PROBLEM TO WORK ON – In your copy, include every record exactly and no pictures.

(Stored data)
- - -
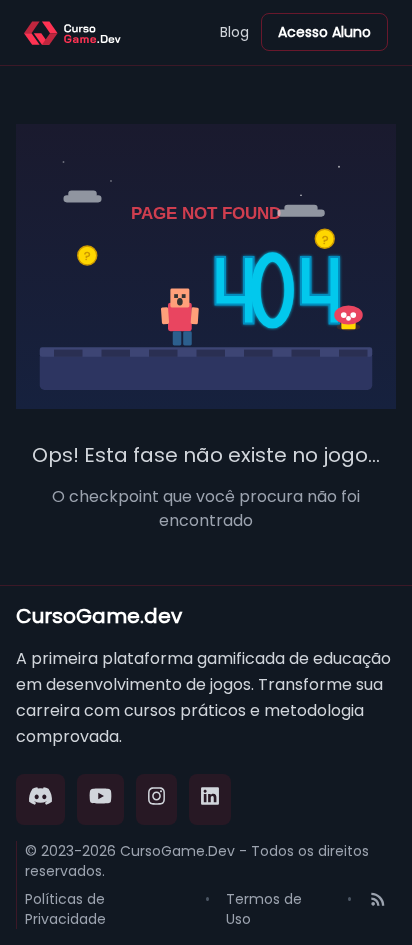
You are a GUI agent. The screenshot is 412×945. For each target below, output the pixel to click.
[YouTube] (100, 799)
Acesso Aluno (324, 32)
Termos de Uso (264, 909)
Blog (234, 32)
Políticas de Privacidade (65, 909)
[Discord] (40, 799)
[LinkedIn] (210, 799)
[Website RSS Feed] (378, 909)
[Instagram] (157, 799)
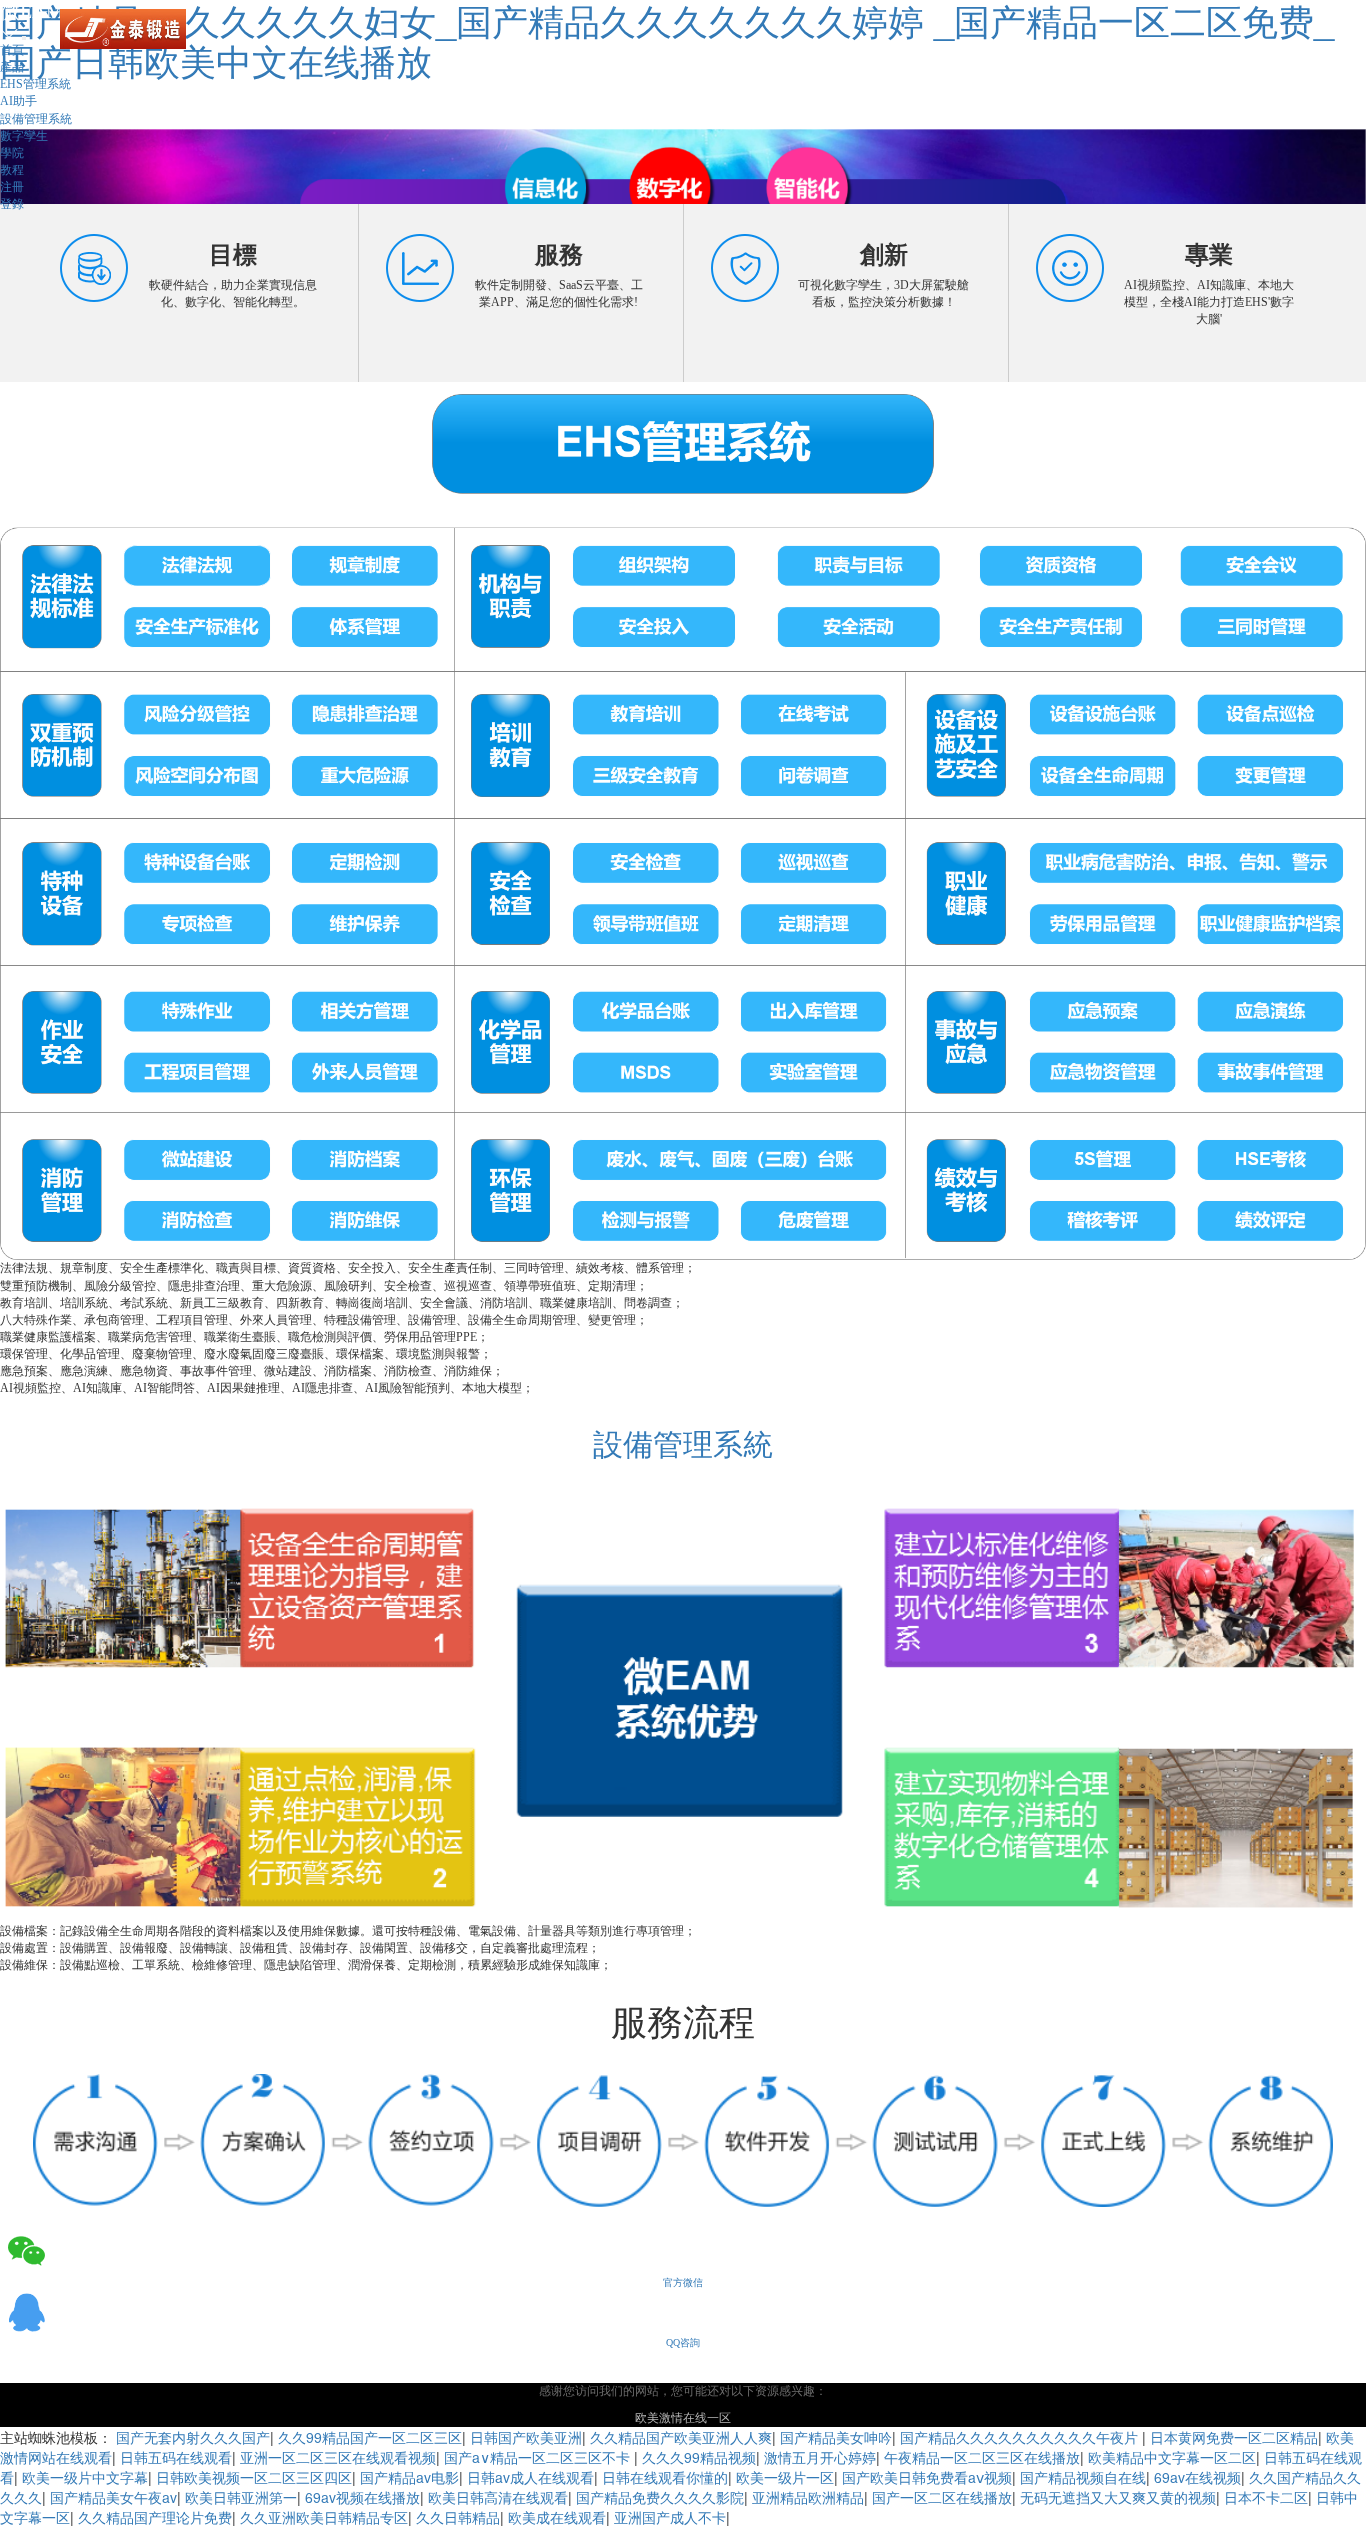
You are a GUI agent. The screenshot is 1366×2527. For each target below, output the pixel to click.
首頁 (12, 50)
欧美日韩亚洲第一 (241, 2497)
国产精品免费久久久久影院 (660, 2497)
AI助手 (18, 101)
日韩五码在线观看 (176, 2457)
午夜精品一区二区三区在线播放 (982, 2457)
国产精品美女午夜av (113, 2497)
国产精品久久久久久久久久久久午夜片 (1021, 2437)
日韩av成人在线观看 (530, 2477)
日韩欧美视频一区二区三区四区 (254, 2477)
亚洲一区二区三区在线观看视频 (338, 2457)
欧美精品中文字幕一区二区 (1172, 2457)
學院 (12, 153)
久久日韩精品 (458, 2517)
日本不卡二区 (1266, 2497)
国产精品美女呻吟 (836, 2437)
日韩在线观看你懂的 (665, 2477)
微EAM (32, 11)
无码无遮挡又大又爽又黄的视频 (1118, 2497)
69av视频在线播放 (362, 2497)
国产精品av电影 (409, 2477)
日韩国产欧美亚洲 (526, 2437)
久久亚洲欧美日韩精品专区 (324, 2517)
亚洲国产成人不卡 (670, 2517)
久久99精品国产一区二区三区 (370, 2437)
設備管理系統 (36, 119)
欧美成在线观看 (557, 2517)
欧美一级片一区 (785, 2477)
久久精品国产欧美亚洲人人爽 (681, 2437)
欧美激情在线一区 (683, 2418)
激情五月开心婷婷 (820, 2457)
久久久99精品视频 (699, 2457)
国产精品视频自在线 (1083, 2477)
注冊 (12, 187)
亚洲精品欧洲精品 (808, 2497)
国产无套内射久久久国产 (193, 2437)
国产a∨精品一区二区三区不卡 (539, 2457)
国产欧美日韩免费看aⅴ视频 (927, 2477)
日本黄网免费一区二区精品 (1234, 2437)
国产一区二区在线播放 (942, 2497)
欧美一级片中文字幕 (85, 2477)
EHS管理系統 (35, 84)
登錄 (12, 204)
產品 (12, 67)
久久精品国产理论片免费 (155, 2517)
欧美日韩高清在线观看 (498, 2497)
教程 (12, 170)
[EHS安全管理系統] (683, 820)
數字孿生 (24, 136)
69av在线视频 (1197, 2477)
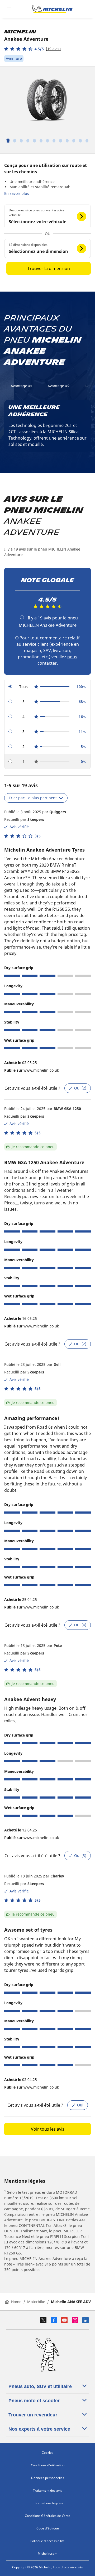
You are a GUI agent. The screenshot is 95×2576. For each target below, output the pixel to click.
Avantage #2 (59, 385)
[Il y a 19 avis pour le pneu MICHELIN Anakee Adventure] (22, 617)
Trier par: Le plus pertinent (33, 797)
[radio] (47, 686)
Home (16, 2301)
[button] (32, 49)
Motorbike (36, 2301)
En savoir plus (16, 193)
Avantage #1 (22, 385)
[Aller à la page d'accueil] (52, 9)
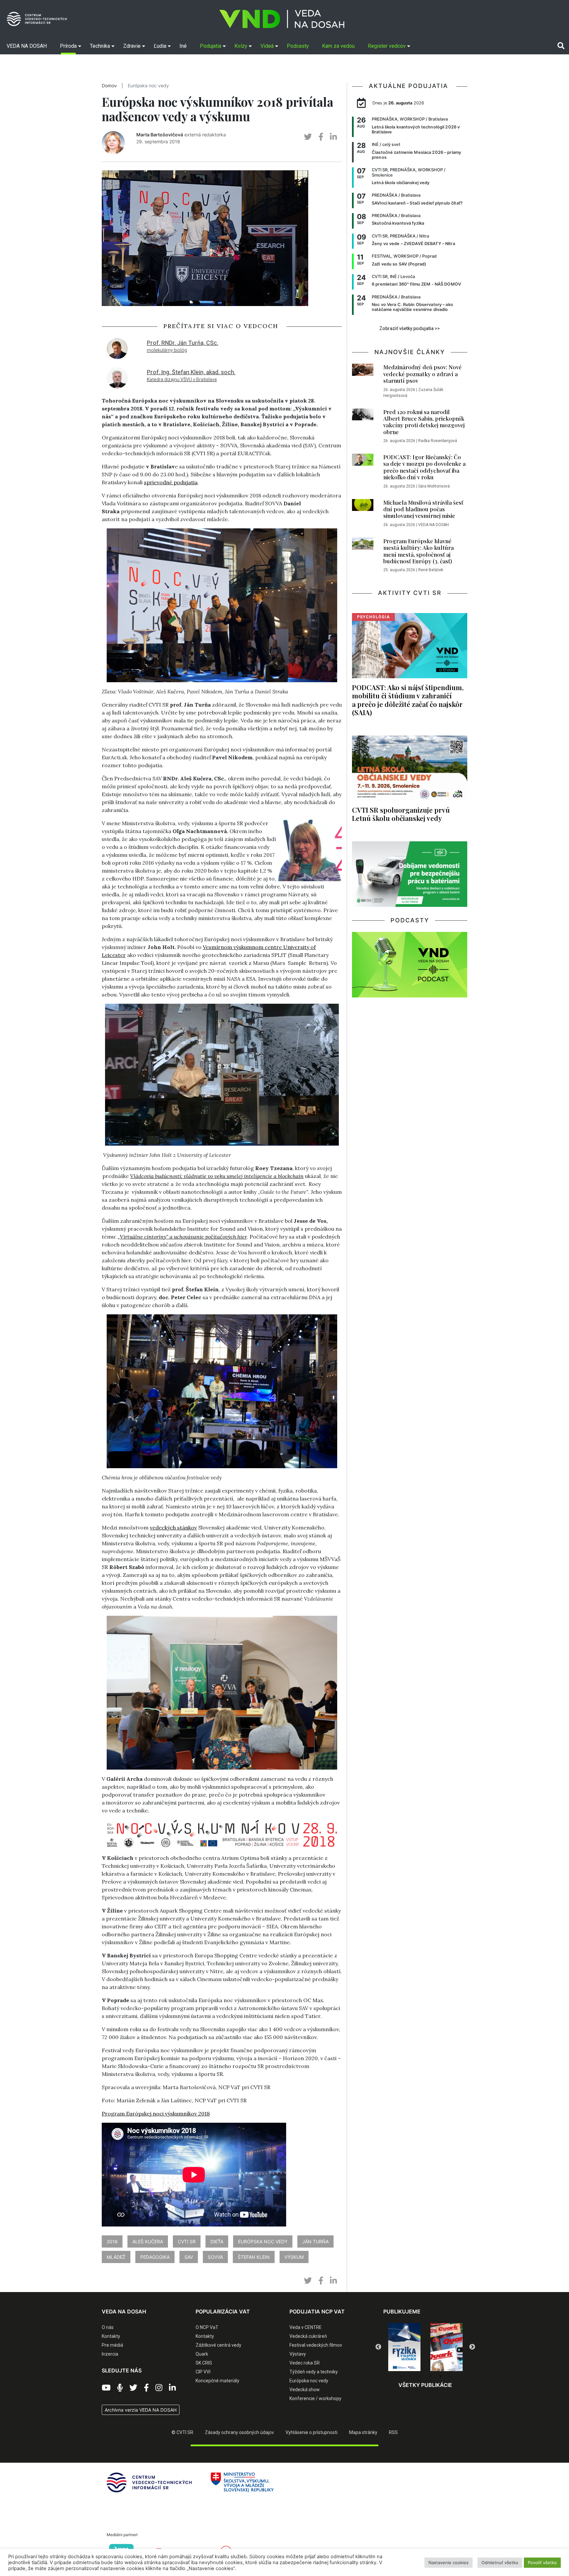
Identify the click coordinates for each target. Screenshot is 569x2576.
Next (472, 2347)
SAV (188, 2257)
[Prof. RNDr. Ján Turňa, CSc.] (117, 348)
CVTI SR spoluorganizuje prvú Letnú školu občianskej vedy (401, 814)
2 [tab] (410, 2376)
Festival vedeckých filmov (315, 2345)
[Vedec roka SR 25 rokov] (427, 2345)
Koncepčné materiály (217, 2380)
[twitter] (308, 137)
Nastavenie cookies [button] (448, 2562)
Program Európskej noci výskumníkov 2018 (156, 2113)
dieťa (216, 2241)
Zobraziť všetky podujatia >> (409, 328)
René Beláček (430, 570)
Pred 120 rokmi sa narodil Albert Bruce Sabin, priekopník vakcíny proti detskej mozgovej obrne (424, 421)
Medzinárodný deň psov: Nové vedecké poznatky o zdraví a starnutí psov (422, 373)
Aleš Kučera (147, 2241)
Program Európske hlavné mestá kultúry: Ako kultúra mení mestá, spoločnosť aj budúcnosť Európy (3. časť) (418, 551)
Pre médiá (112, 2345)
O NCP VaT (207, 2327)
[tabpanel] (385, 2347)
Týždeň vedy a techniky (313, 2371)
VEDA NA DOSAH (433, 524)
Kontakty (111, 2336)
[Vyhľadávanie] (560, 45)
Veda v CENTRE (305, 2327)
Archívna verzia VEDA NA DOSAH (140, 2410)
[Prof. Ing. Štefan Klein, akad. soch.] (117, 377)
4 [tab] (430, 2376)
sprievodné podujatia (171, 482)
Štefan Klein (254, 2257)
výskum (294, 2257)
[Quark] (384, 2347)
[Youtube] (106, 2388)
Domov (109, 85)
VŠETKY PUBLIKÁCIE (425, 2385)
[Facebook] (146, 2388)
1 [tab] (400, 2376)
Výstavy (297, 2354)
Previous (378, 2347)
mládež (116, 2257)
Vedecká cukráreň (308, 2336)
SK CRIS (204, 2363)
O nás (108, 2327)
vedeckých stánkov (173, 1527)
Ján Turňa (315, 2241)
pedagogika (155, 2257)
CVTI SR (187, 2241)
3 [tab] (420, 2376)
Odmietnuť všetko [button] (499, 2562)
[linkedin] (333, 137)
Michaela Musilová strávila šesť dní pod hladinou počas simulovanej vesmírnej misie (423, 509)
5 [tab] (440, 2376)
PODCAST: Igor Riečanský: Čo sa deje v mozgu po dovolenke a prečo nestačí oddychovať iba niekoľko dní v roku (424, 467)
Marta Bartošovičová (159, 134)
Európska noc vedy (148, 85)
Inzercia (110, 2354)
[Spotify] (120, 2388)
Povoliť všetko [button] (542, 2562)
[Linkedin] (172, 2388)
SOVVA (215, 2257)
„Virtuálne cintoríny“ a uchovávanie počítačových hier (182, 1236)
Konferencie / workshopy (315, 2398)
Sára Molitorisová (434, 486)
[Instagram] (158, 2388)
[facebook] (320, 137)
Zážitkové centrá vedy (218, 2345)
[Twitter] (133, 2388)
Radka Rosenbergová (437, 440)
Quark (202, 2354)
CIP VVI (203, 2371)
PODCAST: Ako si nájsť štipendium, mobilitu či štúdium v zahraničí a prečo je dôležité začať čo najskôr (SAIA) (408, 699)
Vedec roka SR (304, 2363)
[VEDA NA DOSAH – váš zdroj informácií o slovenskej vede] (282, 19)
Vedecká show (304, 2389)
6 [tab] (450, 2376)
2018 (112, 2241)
- - -
OUTPUT OF THE TASK –
You are a GUI agent. The screenshot is 412×945. For each target below, output the pixel to click.
[YouTube] (100, 799)
Acesso Aluno (324, 32)
Termos de Uso (264, 909)
Blog (234, 32)
Políticas de Privacidade (65, 909)
[Discord] (40, 799)
[LinkedIn] (210, 799)
[Website RSS Feed] (378, 909)
[Instagram] (157, 799)
You are a GUI agent. The screenshot is 1366×2527. For each target below, output the pixel to click.
首頁 (12, 50)
欧美日韩亚洲第一 (241, 2497)
国产精品免费久久久久影院 (660, 2497)
AI助手 (18, 101)
日韩五码在线观看 (176, 2457)
午夜精品一区二区三区在线播放 (982, 2457)
国产精品美女午夜av (113, 2497)
国产精品久久久久久久久久久久午夜片 (1021, 2437)
日韩av成人在线观看 (530, 2477)
日韩欧美视频一区二区三区四区 (254, 2477)
亚洲一区二区三区在线观看视频 (338, 2457)
欧美精品中文字幕一区二区 (1172, 2457)
學院 (12, 153)
久久日韩精品 (458, 2517)
日本不卡二区 (1266, 2497)
国产精品美女呻吟 (836, 2437)
日韩在线观看你懂的 (665, 2477)
微EAM (32, 11)
无码无遮挡又大又爽又黄的视频 (1118, 2497)
69av视频在线播放 (362, 2497)
国产精品av电影 (409, 2477)
日韩国产欧美亚洲 (526, 2437)
久久亚洲欧美日韩精品专区 (324, 2517)
亚洲国产成人不卡 (670, 2517)
久久99精品国产一区二区三区 (370, 2437)
設備管理系統 (36, 119)
欧美成在线观看 (557, 2517)
欧美一级片一区 (785, 2477)
久久精品国产欧美亚洲人人爽 (681, 2437)
欧美激情在线一区 (683, 2418)
激情五月开心婷婷 (820, 2457)
久久久99精品视频 (699, 2457)
国产精品视频自在线 (1083, 2477)
注冊 (12, 187)
亚洲精品欧洲精品 (808, 2497)
国产无套内射久久久国产 (193, 2437)
国产a∨精品一区二区三区不卡 (539, 2457)
国产欧美日韩免费看aⅴ视频 (927, 2477)
日本黄网免费一区二区精品 (1234, 2437)
国产一区二区在线播放 (942, 2497)
欧美一级片中文字幕 (85, 2477)
EHS管理系統 (35, 84)
登錄 (12, 204)
產品 (12, 67)
久久精品国产理论片免费 (155, 2517)
欧美日韩高清在线观看 (498, 2497)
教程 (12, 170)
[EHS安全管理系統] (683, 820)
數字孿生 (24, 136)
69av在线视频 (1197, 2477)
You are a GUI agent. The screenshot is 95×2576. For each target below, output the pixel to click.
Avantage #2 (59, 385)
[Il y a 19 avis pour le pneu MICHELIN Anakee Adventure] (22, 617)
Trier par: Le plus pertinent (33, 797)
[radio] (47, 686)
Home (16, 2301)
[button] (32, 49)
Motorbike (36, 2301)
En savoir plus (16, 193)
Avantage #1 (22, 385)
[Aller à la page d'accueil] (52, 9)
Identify the click coordinates for each target. Screenshot is 569x2576.
Next (472, 2347)
SAV (188, 2257)
[Prof. RNDr. Ján Turňa, CSc.] (117, 348)
CVTI SR spoluorganizuje prvú Letnú školu občianskej vedy (401, 814)
2 [tab] (410, 2376)
Festival vedeckých filmov (315, 2345)
[Vedec roka SR 25 rokov] (427, 2345)
Koncepčné materiály (217, 2380)
[twitter] (308, 137)
Nastavenie cookies [button] (448, 2562)
Program Európskej noci výskumníkov 2018 (156, 2113)
dieťa (216, 2241)
Zobraziť všetky podujatia >> (409, 328)
René Beláček (430, 570)
Pred 120 rokmi sa narodil Albert Bruce Sabin, priekopník vakcíny proti detskej mozgovej obrne (424, 421)
Medzinárodný deň psov: Nové vedecké poznatky o zdraví a starnutí psov (422, 373)
Aleš Kučera (147, 2241)
Program Európske hlavné mestá kultúry: Ako kultúra mení mestá, spoločnosť aj budúcnosť Európy (3. časť) (418, 551)
Pre médiá (112, 2345)
O NCP VaT (207, 2327)
[tabpanel] (385, 2347)
Týždeň vedy a techniky (313, 2371)
VEDA NA DOSAH (433, 524)
Kontakty (111, 2336)
[Vyhľadávanie] (560, 45)
Veda v CENTRE (305, 2327)
Archívna verzia VEDA NA DOSAH (140, 2410)
[Prof. Ing. Štefan Klein, akad. soch.] (117, 377)
4 [tab] (430, 2376)
sprievodné podujatia (171, 482)
Štefan Klein (254, 2257)
výskum (294, 2257)
[Quark] (384, 2347)
[Youtube] (106, 2388)
Domov (109, 85)
VŠETKY PUBLIKÁCIE (425, 2385)
[Facebook] (146, 2388)
1 [tab] (400, 2376)
Výstavy (297, 2354)
Previous (378, 2347)
mládež (116, 2257)
Vedecká cukráreň (308, 2336)
SK CRIS (204, 2363)
O nás (108, 2327)
vedeckých stánkov (173, 1527)
Ján Turňa (315, 2241)
pedagogika (155, 2257)
CVTI SR (187, 2241)
3 [tab] (420, 2376)
Odmietnuť všetko [button] (499, 2562)
[linkedin] (333, 137)
Michaela Musilová strávila šesť dní pod hladinou počas simulovanej vesmírnej misie (423, 509)
5 [tab] (440, 2376)
PODCAST: Igor Riečanský: Čo sa deje v mozgu po dovolenke a prečo nestačí oddychovať iba niekoľko dní v roku (424, 467)
Marta Bartošovičová (159, 134)
Európska noc vedy (148, 85)
Inzercia (110, 2354)
[Spotify] (120, 2388)
Povoliť všetko [button] (542, 2562)
[Linkedin] (172, 2388)
SOVVA (215, 2257)
„Virtuálne cintoríny“ a uchovávanie počítačových hier (182, 1236)
Konferencie / workshopy (315, 2398)
Sára Molitorisová (434, 486)
[Instagram] (158, 2388)
[facebook] (320, 137)
Zážitkové centrá vedy (218, 2345)
[Twitter] (133, 2388)
Radka Rosenbergová (437, 440)
Quark (202, 2354)
CIP VVI (203, 2371)
PODCAST: Ako si nájsť štipendium, mobilitu či štúdium v zahraničí a prečo je dôležité začať čo najskôr (SAIA) (408, 699)
Vedec roka SR (304, 2363)
[VEDA NA DOSAH – váš zdroj informácií o slovenskej vede] (282, 19)
Vedecká show (304, 2389)
6 [tab] (450, 2376)
2018 (112, 2241)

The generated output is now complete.